To help attract greater foreign and domestic investments into real estate and infrastructure, the markets regulator yesterday cleared final guidelines for creation and listing of business trusts for these key sectors.
"Currently, Grade A office space in top seven cities of India amounts to around 376 million square feet, and we anticipate that around 50 percent of this space will get listed in next 2?3 years," said Anuj Puri, Chairman and Country Head, Jones Lang LaSalle.
The valuation of these assets is around USD 10-12 billion, and this accounts for a fairly massive influx of funding waiting in the wings to hit the Indian real estate market via REITs over the next few years, he said.
Along with foreign investors, domestic institutions like insurers, pension funds and provident funds would also be allowed to invest in these trusts.
The new norms would enable listing and trading of REITs as any other security on the stock exchange platforms and also help create new platforms for raising of funds by real estate companies.

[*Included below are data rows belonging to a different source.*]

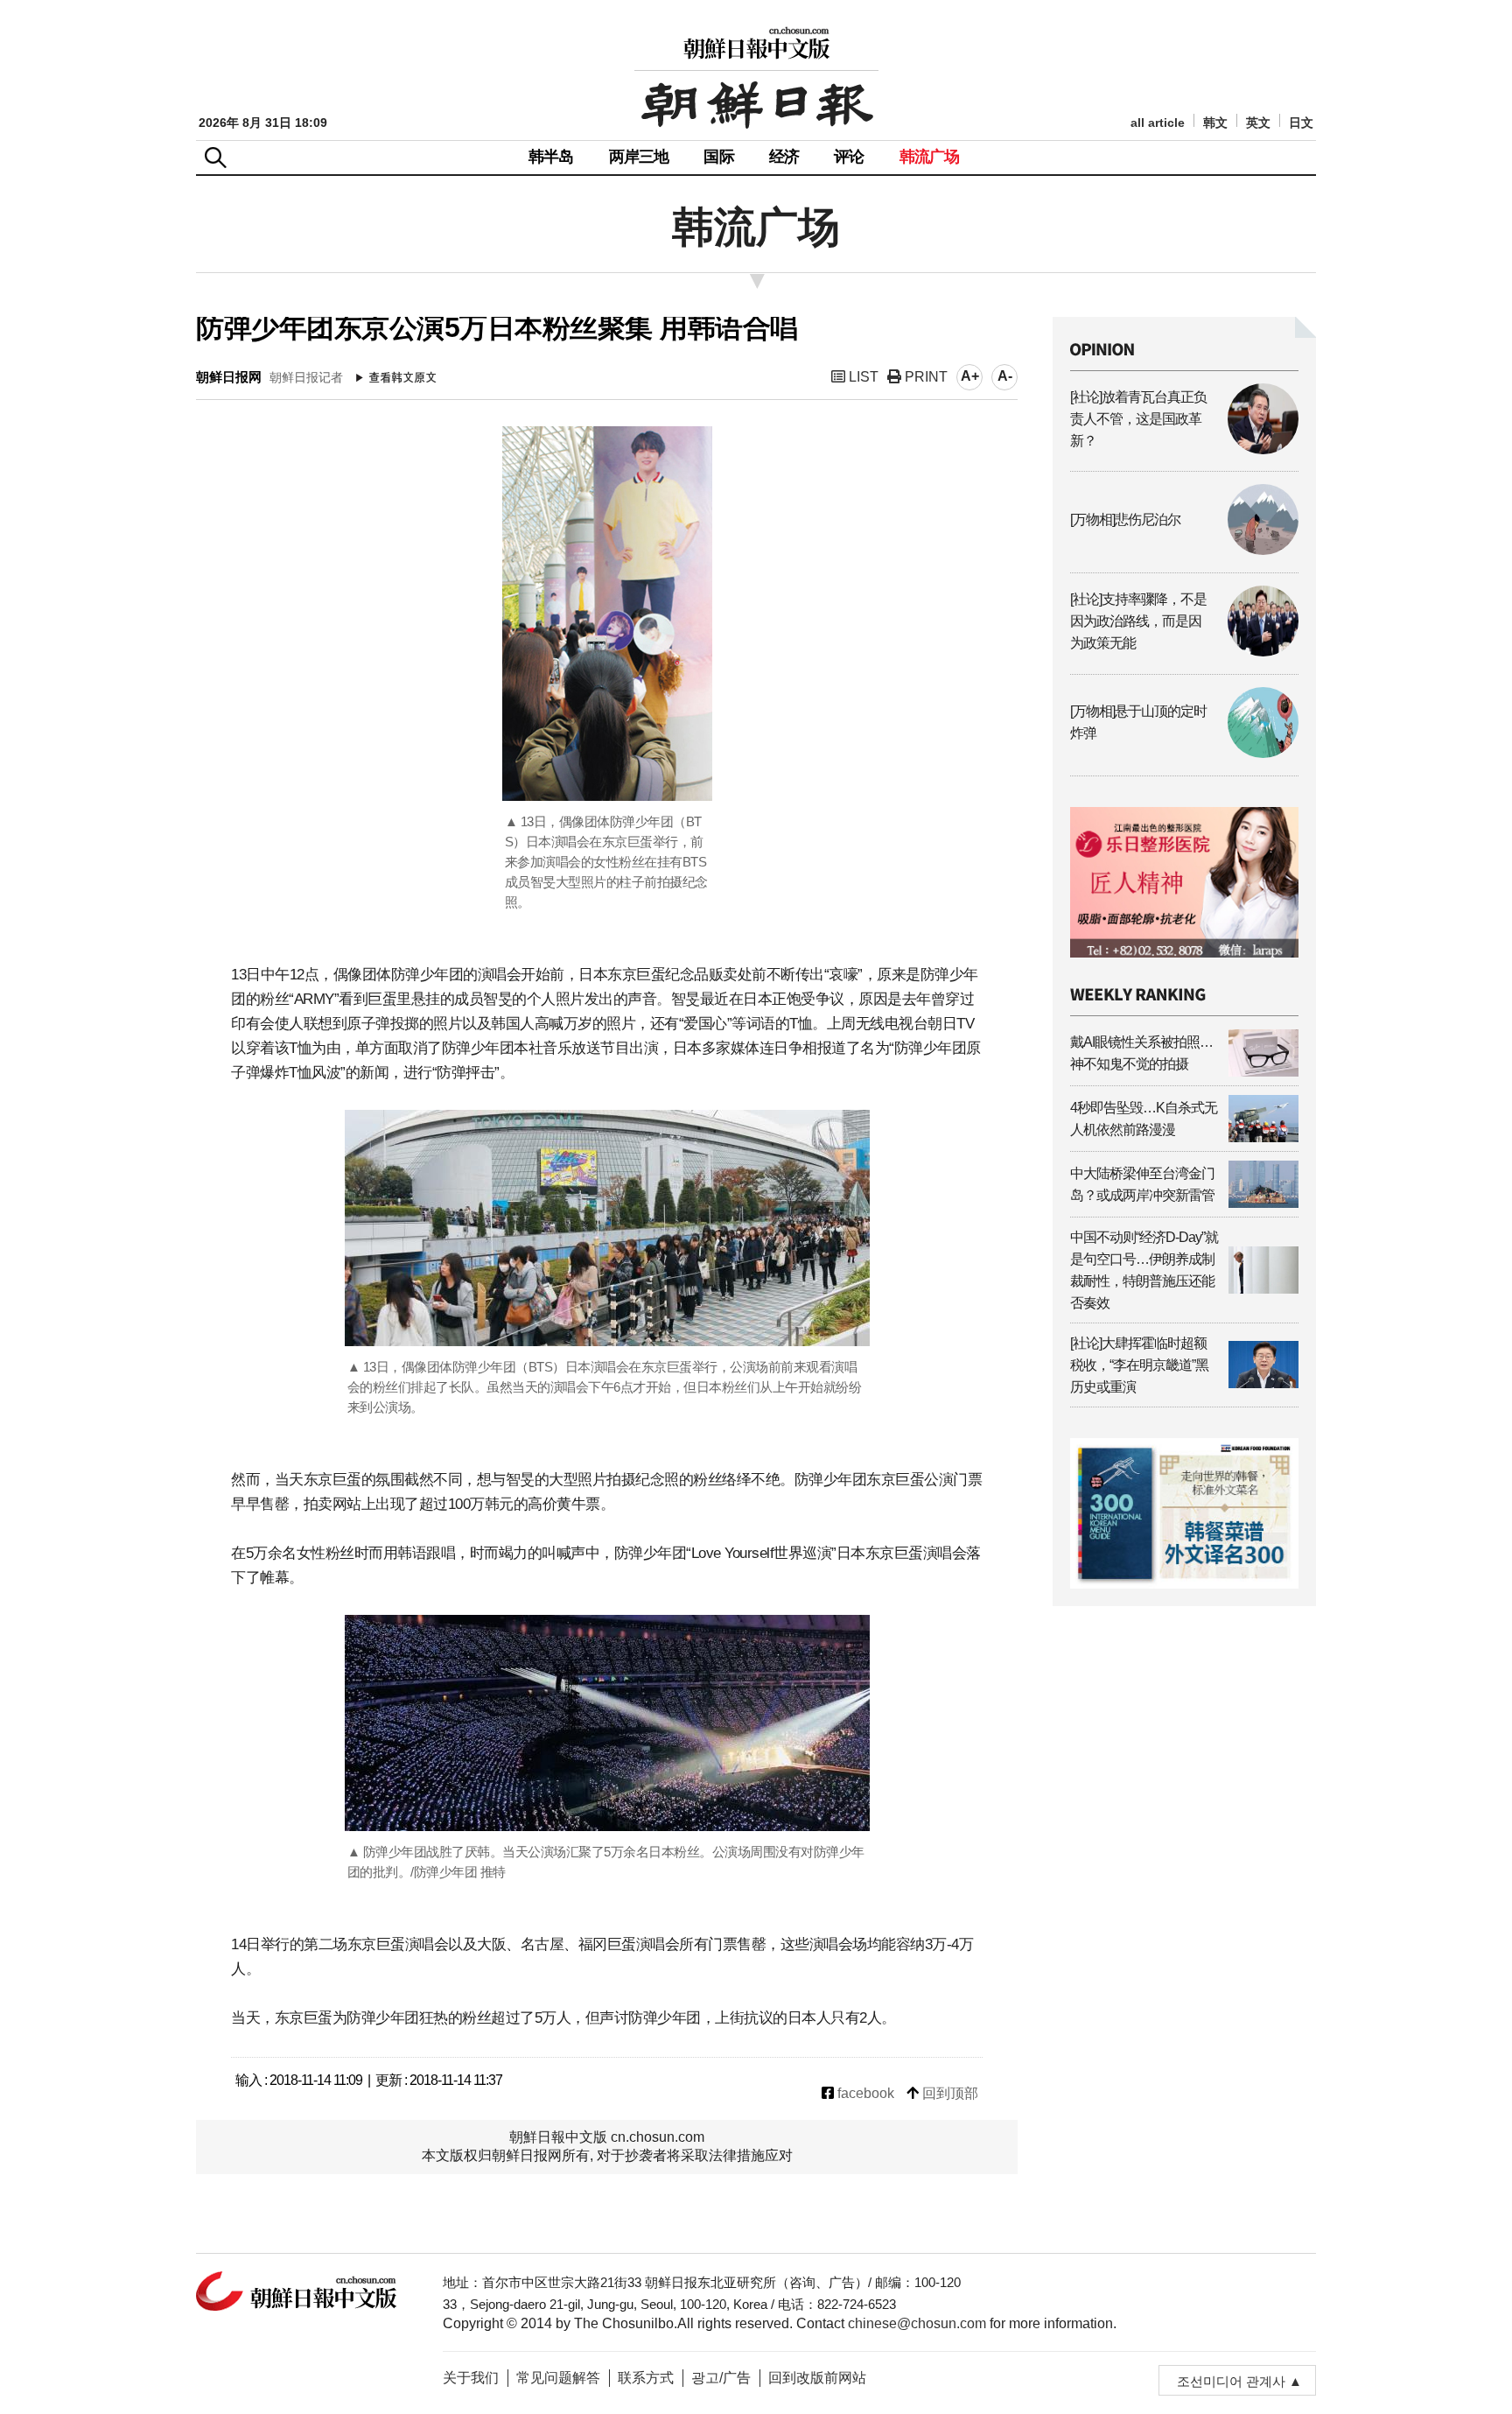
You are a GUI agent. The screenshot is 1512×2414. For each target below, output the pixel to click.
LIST (861, 376)
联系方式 (646, 2377)
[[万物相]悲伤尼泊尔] (1184, 550)
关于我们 (471, 2377)
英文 (1258, 123)
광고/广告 (721, 2377)
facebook (864, 2093)
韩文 (1215, 123)
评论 (849, 156)
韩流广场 (930, 156)
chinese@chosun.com (917, 2323)
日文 (1301, 123)
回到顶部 (948, 2093)
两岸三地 (639, 156)
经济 (784, 156)
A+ (970, 375)
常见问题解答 (558, 2377)
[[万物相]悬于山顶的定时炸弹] (1184, 753)
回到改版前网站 (817, 2377)
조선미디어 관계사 (1231, 2381)
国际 (718, 156)
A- (1005, 375)
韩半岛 (551, 156)
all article (1157, 123)
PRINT (924, 376)
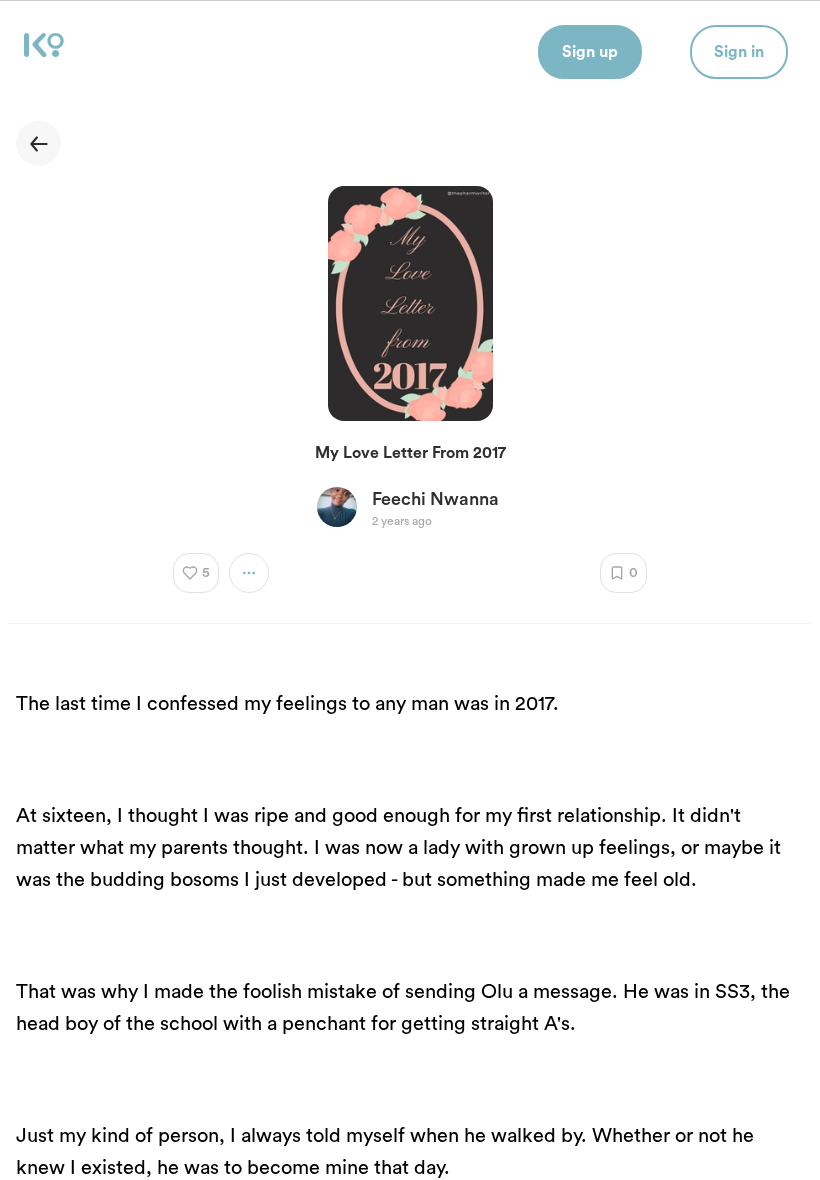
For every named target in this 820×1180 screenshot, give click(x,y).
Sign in (739, 52)
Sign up (590, 52)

"This move is a positive signal for the country's capital markets as a whole, and the realty sector in particular. Reducing the minimum requirement for commercial real estate asset sizes permitted to be listed in REITs from Rs 1,000 crore to Rs 500 crore is likely to generate more income through this new funding channel and encourage many mid-sized development firms to consider this avenue," CBRE South Asia Chairman and Managing Director Anshuman Magazine said.
PwC Associate Director Bhairav Dalal welcomed the move saying, "this could free up some liquidity for real estate and infrastructure players, but the industry will have to wait for the release of the final regulations to check if REITs would be allowed to invest in limited liability partnerships (LLPs)."
The industry is also awaiting clarity on tax implications, said Surabhi Arora, Associate Director, Research, Colliers International.
"The recent changes are still not providing full clarity on issues like tax implications on various stakeholders and the treatment of stamp duty on transfer of real estate assets which are critical for success of REITs to ensure that these instruments are attractive enough in terms of greater yield and less risk to entice investors," she added.